INFORMATION SHOWN:
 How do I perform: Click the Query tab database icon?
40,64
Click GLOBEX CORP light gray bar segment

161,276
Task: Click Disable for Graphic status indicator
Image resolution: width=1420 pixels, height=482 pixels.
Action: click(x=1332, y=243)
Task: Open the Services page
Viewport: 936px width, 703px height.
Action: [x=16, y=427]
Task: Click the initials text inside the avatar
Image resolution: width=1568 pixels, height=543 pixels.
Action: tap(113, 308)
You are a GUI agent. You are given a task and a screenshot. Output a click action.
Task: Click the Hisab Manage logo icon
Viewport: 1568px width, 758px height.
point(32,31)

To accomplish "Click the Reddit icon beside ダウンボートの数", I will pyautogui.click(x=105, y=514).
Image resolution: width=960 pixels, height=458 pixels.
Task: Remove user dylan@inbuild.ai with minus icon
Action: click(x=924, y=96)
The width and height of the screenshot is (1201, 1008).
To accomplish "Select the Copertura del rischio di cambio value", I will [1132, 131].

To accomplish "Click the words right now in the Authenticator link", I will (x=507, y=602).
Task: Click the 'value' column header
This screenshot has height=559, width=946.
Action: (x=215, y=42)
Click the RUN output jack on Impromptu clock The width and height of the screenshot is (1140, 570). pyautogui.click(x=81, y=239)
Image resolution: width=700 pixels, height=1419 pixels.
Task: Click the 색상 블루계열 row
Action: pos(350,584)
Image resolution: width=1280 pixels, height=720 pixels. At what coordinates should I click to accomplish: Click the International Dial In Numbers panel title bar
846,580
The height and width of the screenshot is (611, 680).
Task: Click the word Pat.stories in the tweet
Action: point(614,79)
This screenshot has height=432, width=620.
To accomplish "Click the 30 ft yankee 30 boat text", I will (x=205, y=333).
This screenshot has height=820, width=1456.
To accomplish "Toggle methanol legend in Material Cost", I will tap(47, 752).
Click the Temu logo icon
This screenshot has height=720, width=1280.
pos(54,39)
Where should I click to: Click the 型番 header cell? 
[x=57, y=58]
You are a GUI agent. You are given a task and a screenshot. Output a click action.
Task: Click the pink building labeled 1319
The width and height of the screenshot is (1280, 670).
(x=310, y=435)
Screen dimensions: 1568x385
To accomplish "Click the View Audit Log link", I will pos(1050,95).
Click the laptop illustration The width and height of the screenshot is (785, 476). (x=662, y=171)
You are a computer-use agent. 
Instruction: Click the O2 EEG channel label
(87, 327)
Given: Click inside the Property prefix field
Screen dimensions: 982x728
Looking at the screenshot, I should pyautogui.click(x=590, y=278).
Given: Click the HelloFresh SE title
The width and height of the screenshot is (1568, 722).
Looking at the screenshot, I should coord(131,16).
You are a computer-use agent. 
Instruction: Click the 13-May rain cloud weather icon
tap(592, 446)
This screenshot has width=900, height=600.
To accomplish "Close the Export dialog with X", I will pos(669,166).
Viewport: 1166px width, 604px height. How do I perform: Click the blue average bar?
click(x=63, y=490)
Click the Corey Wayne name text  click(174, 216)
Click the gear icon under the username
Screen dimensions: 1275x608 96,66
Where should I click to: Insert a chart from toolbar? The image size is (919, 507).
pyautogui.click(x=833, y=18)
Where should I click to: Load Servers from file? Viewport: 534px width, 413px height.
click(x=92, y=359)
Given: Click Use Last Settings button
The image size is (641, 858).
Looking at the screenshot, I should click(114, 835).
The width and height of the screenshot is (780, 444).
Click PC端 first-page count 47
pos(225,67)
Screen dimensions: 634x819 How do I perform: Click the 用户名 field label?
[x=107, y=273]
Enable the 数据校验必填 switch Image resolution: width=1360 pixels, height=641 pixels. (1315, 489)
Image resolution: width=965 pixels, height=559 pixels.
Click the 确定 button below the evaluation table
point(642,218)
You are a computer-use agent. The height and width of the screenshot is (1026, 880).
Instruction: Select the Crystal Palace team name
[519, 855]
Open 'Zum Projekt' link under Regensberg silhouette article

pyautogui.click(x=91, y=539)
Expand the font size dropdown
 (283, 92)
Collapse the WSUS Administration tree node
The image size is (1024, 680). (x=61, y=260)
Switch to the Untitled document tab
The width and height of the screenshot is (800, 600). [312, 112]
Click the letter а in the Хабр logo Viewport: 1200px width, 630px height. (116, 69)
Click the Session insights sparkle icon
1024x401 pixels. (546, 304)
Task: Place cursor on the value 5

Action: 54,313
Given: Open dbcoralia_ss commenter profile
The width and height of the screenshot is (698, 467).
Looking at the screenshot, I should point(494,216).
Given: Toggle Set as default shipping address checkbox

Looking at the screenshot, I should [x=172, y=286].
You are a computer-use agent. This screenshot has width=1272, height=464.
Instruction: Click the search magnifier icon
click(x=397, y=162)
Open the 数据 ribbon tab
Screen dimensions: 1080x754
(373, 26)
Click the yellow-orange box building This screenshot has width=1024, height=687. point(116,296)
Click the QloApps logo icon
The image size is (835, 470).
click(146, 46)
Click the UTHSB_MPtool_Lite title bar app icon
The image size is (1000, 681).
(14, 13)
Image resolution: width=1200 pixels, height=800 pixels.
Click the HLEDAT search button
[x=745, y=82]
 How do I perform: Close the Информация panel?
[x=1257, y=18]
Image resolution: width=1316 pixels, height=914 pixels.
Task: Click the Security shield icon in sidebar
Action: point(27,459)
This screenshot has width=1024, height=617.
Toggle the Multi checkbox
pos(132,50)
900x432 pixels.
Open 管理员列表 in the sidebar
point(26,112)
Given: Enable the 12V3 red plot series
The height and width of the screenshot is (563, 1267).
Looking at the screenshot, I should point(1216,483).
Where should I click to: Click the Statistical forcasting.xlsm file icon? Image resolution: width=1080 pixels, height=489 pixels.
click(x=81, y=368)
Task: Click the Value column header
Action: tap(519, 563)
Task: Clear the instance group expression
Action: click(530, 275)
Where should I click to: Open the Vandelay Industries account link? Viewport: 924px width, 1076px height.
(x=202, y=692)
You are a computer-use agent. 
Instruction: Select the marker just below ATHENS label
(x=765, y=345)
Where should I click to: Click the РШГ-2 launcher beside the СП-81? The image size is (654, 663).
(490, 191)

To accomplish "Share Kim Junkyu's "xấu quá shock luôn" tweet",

YOUR TASK:
Copy each line of the records that has "text" in it.

FINISHED EXERCISE:
Task: Click the initials text inside the avatar
To accomplish "Click the 30 ft yankee 30 boat text", I will (x=205, y=333).
Click the Corey Wayne name text  click(174, 216)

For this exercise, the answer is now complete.